■ Work to complete ■
Within the records below is a range that opens at the line with "Task: Click the 4.3 rating stars" and closes at the line with "Given: Click the Import tokens button". Return that range word for word, both ends included, and only that range.

Stored data entries:
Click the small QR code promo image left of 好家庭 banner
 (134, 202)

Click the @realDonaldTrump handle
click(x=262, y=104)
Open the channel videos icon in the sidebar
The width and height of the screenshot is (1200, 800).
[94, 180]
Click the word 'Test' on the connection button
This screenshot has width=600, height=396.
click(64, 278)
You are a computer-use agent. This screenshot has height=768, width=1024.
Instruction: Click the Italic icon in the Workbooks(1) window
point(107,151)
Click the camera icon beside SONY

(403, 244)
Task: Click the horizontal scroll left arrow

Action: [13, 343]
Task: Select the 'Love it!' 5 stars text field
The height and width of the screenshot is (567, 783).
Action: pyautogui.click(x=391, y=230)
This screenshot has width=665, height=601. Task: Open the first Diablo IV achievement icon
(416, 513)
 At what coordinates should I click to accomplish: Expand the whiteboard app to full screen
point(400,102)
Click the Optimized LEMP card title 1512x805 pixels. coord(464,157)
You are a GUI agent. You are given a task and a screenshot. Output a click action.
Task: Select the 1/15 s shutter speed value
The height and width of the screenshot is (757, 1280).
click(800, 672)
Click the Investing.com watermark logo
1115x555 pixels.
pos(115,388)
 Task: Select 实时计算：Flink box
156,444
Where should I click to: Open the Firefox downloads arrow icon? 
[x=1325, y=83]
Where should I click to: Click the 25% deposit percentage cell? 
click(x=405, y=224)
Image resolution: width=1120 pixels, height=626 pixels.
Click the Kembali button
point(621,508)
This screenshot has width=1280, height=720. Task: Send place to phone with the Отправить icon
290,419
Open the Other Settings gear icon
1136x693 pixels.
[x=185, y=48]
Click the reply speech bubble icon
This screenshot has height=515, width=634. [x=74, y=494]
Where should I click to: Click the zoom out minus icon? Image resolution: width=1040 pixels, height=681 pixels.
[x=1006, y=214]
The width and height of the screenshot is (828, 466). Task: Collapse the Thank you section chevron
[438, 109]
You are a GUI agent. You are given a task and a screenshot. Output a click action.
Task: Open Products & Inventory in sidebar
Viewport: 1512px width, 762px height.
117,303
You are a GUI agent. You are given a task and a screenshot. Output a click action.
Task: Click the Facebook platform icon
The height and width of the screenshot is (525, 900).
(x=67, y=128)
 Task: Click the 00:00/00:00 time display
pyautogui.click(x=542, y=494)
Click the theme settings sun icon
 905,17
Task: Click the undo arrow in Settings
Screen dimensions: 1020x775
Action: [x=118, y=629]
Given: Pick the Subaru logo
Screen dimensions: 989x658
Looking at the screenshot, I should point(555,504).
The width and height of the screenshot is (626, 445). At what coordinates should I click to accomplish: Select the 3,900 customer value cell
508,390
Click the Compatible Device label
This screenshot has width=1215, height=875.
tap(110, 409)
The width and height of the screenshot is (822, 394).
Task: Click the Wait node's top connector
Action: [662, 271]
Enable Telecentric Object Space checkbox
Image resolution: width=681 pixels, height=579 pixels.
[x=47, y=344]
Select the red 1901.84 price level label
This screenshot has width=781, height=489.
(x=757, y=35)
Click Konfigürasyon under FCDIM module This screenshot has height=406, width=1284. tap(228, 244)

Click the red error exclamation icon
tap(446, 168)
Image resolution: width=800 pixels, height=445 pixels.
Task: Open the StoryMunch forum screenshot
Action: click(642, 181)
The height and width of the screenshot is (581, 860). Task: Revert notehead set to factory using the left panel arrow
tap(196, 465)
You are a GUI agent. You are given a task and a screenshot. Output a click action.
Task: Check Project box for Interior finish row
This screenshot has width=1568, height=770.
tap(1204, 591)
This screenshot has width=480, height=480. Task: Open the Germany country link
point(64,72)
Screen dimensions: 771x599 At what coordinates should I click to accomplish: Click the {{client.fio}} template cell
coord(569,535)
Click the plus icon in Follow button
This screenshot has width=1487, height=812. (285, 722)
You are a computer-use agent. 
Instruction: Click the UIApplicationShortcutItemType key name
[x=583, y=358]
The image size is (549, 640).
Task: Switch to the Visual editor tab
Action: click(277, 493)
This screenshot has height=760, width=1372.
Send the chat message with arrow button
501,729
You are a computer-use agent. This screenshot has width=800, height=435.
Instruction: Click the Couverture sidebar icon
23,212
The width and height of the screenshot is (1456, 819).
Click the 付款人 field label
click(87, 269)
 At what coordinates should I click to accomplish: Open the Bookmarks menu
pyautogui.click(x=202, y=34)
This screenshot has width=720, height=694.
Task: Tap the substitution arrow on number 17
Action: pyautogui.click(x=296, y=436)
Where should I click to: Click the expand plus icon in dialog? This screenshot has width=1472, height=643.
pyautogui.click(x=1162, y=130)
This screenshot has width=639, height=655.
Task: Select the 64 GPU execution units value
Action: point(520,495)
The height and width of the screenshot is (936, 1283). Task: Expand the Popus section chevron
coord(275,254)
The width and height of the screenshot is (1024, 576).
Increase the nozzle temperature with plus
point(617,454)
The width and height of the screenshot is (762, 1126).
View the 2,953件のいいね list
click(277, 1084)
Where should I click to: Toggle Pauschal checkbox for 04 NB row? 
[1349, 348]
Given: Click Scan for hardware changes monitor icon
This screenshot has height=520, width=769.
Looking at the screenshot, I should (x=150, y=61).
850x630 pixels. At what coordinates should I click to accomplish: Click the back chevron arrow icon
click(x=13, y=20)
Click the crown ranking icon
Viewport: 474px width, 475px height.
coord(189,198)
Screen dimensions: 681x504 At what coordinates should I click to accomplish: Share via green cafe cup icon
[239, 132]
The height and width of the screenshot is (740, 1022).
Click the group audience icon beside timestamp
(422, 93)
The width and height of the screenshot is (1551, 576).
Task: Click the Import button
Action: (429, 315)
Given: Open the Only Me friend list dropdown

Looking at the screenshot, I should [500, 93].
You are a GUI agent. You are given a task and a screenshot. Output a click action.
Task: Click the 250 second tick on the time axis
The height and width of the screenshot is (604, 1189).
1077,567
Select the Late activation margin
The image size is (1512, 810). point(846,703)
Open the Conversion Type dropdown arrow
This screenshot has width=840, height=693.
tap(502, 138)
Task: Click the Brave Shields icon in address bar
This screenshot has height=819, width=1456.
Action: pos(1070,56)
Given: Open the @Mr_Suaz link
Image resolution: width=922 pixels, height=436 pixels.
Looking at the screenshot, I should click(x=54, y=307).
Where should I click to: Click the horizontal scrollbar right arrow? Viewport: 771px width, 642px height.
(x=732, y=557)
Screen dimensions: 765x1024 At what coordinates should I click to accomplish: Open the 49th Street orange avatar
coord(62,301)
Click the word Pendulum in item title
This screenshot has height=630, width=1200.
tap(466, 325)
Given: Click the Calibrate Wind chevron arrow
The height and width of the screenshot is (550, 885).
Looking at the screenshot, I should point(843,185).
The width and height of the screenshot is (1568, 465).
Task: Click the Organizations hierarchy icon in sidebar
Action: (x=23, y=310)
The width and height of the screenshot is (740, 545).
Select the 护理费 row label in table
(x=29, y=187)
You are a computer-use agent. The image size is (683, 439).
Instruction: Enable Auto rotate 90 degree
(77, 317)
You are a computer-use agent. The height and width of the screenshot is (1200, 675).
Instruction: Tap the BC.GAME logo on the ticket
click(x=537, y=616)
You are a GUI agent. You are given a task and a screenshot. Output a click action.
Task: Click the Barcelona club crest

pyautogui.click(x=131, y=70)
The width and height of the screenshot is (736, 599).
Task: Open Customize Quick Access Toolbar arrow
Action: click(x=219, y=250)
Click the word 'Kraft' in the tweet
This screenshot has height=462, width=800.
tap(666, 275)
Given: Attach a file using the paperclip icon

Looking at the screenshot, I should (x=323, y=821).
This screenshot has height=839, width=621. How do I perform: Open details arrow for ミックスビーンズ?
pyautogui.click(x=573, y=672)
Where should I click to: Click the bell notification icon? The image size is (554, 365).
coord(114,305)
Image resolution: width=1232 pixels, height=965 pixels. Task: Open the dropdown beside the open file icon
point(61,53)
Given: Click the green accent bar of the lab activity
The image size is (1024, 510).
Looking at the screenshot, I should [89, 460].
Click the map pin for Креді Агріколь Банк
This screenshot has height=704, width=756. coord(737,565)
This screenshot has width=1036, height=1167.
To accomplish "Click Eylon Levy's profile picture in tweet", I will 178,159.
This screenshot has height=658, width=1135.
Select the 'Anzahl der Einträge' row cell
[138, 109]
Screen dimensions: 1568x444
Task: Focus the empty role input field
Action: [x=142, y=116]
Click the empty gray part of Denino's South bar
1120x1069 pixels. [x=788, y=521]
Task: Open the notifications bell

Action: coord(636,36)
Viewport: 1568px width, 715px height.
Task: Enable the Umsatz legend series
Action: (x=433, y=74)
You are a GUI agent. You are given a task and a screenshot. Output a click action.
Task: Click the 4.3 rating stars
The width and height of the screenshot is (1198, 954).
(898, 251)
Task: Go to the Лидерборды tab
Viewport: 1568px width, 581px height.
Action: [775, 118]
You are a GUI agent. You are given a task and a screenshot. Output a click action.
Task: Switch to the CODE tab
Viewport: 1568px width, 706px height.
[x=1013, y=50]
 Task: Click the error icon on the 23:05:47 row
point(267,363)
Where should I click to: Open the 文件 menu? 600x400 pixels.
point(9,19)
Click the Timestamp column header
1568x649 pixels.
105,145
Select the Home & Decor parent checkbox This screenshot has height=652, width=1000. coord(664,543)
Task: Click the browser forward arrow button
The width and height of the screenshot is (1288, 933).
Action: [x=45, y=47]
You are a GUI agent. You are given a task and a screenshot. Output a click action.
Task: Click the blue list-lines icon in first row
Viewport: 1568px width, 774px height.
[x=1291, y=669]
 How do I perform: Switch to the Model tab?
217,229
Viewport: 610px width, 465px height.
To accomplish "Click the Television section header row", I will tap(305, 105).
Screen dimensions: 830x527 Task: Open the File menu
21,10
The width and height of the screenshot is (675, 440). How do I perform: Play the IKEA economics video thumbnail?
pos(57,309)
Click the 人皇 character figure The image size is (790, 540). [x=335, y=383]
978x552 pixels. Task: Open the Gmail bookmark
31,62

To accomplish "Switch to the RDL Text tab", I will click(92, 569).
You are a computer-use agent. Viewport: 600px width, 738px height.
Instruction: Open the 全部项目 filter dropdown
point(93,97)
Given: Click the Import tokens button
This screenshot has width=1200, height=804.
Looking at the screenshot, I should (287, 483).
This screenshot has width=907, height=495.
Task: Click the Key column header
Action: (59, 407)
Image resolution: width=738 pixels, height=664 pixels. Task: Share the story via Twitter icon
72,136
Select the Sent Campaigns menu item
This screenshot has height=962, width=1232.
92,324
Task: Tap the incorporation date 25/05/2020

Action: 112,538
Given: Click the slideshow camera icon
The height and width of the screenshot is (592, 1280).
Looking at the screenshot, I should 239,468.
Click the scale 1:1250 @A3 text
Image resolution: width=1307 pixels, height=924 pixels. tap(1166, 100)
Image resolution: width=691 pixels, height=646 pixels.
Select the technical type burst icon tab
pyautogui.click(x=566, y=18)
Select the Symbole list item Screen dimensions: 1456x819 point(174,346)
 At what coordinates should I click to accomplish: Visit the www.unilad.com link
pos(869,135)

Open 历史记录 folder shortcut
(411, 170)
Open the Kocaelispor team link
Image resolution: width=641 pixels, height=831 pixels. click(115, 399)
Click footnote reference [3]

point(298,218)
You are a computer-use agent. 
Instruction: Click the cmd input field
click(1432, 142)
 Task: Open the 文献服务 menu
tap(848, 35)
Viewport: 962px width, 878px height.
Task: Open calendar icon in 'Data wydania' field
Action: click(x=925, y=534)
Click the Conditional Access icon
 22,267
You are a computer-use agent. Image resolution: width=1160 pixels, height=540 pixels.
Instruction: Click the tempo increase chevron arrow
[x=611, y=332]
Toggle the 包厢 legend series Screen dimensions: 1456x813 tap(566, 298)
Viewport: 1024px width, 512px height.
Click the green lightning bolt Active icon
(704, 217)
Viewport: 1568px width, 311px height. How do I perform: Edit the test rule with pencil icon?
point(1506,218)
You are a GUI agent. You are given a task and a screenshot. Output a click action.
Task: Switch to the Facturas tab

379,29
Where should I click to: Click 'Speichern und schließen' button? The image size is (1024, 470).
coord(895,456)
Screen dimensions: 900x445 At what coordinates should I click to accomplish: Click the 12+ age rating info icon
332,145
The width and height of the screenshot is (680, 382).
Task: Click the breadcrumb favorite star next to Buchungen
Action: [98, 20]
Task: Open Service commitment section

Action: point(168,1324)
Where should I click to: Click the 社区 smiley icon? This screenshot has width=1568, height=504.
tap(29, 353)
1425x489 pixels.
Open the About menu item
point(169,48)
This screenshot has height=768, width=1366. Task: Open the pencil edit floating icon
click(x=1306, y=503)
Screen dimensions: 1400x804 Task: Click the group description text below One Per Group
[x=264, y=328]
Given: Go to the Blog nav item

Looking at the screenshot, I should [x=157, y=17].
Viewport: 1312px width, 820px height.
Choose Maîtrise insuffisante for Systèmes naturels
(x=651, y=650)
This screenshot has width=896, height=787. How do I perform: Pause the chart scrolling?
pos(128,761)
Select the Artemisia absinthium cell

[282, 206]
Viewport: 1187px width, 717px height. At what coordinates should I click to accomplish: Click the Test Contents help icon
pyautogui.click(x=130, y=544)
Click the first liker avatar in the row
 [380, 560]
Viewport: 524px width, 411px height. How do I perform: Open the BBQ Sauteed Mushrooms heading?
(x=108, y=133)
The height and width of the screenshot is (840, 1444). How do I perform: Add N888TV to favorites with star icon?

■ Answer ■
Task: Click the 4.3 rating stars
The width and height of the screenshot is (1198, 954).
(898, 251)
Task: Go to the Лидерборды tab
Viewport: 1568px width, 581px height.
Action: [775, 118]
You are a GUI agent. You are given a task and a screenshot. Output a click action.
Task: Switch to the CODE tab
Viewport: 1568px width, 706px height.
[x=1013, y=50]
 Task: Click the error icon on the 23:05:47 row
point(267,363)
Where should I click to: Open the 文件 menu? 600x400 pixels.
point(9,19)
Click the Timestamp column header
1568x649 pixels.
105,145
Select the Home & Decor parent checkbox This screenshot has height=652, width=1000. coord(664,543)
Task: Click the browser forward arrow button
The width and height of the screenshot is (1288, 933).
Action: [x=45, y=47]
You are a GUI agent. You are given a task and a screenshot. Output a click action.
Task: Click the blue list-lines icon in first row
Viewport: 1568px width, 774px height.
[x=1291, y=669]
 How do I perform: Switch to the Model tab?
217,229
Viewport: 610px width, 465px height.
To accomplish "Click the Television section header row", I will tap(305, 105).
Screen dimensions: 830x527 Task: Open the File menu
21,10
The width and height of the screenshot is (675, 440). How do I perform: Play the IKEA economics video thumbnail?
pos(57,309)
Click the 人皇 character figure The image size is (790, 540). [x=335, y=383]
978x552 pixels. Task: Open the Gmail bookmark
31,62

To accomplish "Switch to the RDL Text tab", I will click(92, 569).
You are a computer-use agent. Viewport: 600px width, 738px height.
Instruction: Open the 全部项目 filter dropdown
point(93,97)
Given: Click the Import tokens button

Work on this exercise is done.